How to capture a particular checkbox from PDF


#1

How do I capture the checkbox value from a PDF


#2

Is it a readable PDF or Image?

Have you tried to use find relative image ( or may be Image exists)


#3

I have not tried find relative object assuming that , it will not be able to identify on which box there is a tick. So what I did is I captured the complete text ans split it by “Tick” to get the actual value.


#4

So it is a readable PDF. Glad it worked.


#5

The split thing did not work. It did not capture the “tick”. Help please !


#6

Can you share your code? how exactly are you capturing the data? With the PDF open?
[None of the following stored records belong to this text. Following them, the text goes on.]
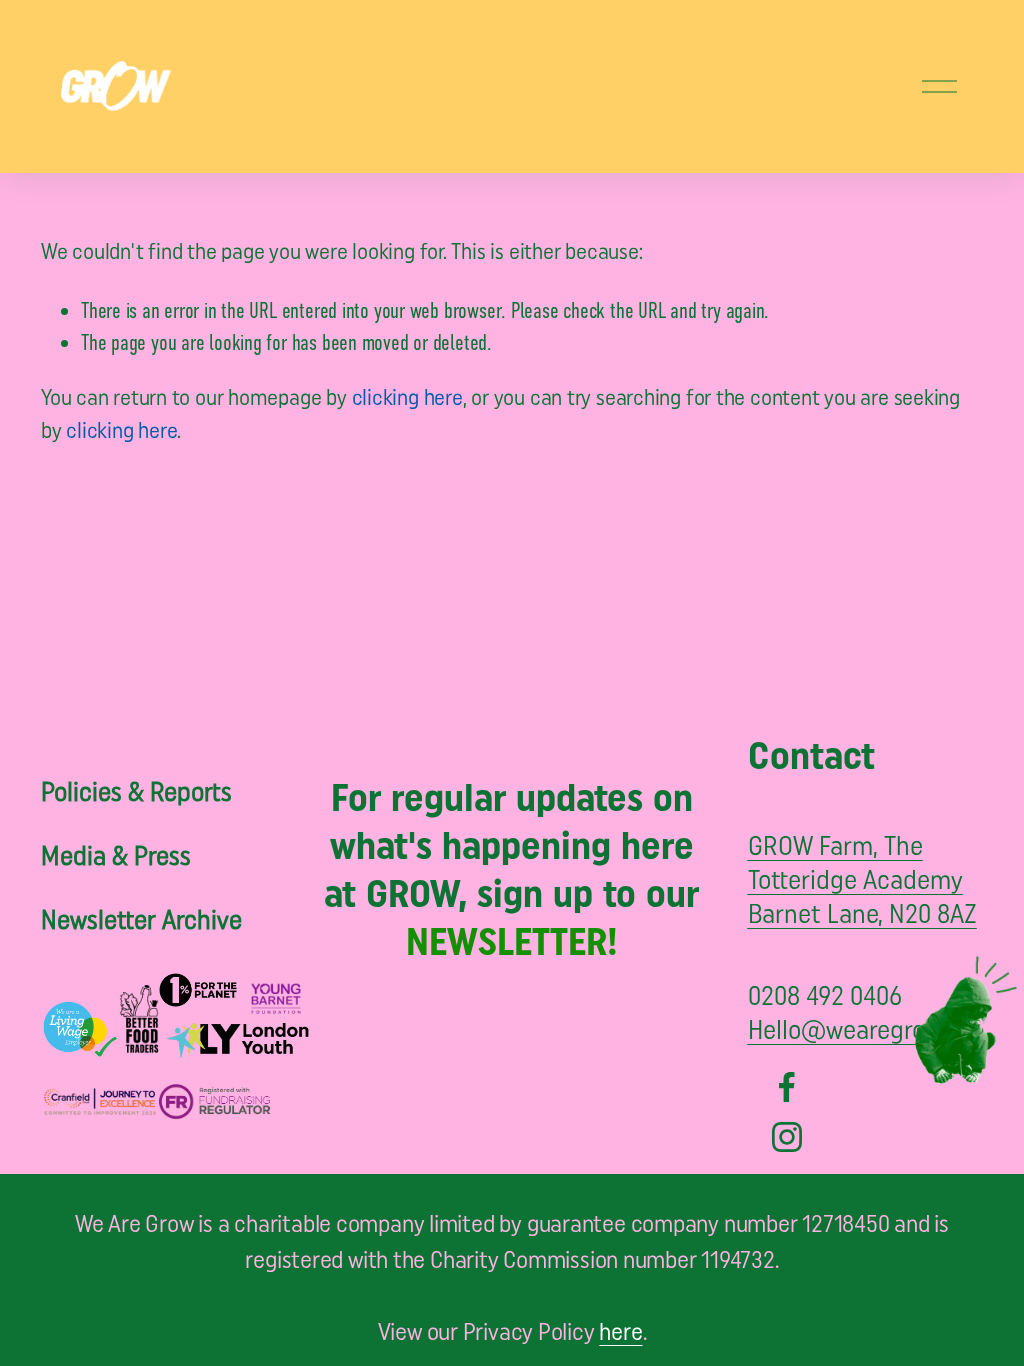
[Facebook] (787, 1087)
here (620, 1334)
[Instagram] (787, 1137)
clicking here (407, 399)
Or reading data to a data table?

Did you try capturing the image in below way (image exisits) that way robot will know which item check box is checked?


#7

I have the PDF open . For the above image , I have used Gettext. the text captured is as displayed

I was hoping it will capture the “Tick” against “Conventional”


#8

If you use the Get Text property, when you open the UiExplorer of Selector, for the check box you can see the “text” attribute.I think you can use that Value (checked or unchecked)


#9

It does not identify the check boxes.


#10

Scraping also not able to capture the “tick”


#12

It worked using Google OCR . Thanks


#13

I am not able to read checkbox value in pdf Test.pdf (7.0 KB) with Google OCR. If you are able to find, please attache the sample project which works with my PDF(Test.pdf).

Thanks in Advance.


Read Images from a scanned PDF Document
#14

One approach can be take the image of the text and the check box clicked and text and the check box not clicked. and during execution, you can load the image and see which image matches. Based on that, you can figure out if its checked on not checked.


#15

The main problem is the text value of the checkbox checked/unchecked are not the same in all scenarios as its the scanned PDF. Some times it give a value of EI, E, CI or even null in few cases.

I am a beginner and not sure if there is a solid solution to this. Is there a proper solution for this. I am kind of trying out a similar use case of reading through multiple scanned PDFs where text adjusant to the checked checkbox has to be captured.